--- START ---
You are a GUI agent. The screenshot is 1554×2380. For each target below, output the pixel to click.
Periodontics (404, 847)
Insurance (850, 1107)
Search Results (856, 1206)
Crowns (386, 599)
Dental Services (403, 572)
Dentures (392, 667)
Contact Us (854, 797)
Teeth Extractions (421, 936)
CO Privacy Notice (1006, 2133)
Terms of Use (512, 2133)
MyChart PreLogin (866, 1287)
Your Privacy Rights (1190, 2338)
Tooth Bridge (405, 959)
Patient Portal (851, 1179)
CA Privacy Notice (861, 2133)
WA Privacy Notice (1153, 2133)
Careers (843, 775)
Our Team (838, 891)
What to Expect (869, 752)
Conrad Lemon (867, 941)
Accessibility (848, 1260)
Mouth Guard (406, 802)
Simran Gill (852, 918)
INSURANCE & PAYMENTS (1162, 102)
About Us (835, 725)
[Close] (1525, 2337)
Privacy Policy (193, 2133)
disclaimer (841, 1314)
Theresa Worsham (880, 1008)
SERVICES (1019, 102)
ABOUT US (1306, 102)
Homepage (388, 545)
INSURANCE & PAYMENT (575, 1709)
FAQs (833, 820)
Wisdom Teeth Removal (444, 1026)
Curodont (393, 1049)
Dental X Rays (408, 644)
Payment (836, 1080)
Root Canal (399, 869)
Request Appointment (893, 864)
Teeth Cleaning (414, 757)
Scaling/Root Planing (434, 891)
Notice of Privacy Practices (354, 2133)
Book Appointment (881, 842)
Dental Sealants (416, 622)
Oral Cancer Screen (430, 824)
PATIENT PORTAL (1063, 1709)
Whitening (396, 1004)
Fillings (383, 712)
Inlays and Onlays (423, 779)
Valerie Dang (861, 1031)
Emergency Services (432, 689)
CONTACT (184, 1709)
--- END ---
Your answer must be an exact copy of all the entries.

**Completed task**:
You are a GUI agent. The screenshot is 1554×2380. For each target below, output the pixel to click.
Periodontics (404, 847)
Insurance (850, 1107)
Search Results (856, 1206)
Crowns (386, 599)
Dental Services (403, 572)
Dentures (392, 667)
Contact Us (854, 797)
Teeth Extractions (421, 936)
CO Privacy Notice (1006, 2133)
Terms of Use (512, 2133)
MyChart PreLogin (866, 1287)
Your Privacy Rights (1190, 2338)
Tooth Bridge (405, 959)
Patient Portal (851, 1179)
CA Privacy Notice (861, 2133)
WA Privacy Notice (1153, 2133)
Careers (843, 775)
Our Team (838, 891)
What to Expect (869, 752)
Conrad Lemon (867, 941)
Accessibility (848, 1260)
Mouth Guard (406, 802)
Simran Gill (852, 918)
INSURANCE & PAYMENTS (1162, 102)
About Us (835, 725)
[Close] (1525, 2337)
Privacy Policy (193, 2133)
disclaimer (841, 1314)
Theresa Worsham (880, 1008)
SERVICES (1019, 102)
ABOUT US (1306, 102)
Homepage (388, 545)
INSURANCE & PAYMENT (575, 1709)
FAQs (833, 820)
Wisdom Teeth Removal (444, 1026)
Curodont (393, 1049)
Dental X Rays (408, 644)
Payment (836, 1080)
Root Canal (399, 869)
Request Appointment (893, 864)
Teeth Cleaning (414, 757)
Scaling/Root Planing (434, 891)
Notice of Privacy Practices (354, 2133)
Book Appointment (881, 842)
Dental Sealants (416, 622)
Oral Cancer Screen (430, 824)
PATIENT PORTAL (1063, 1709)
Whitening (396, 1004)
Fillings (383, 712)
Inlays and Onlays (423, 779)
Valerie Dang (861, 1031)
Emergency Services (432, 689)
CONTACT (184, 1709)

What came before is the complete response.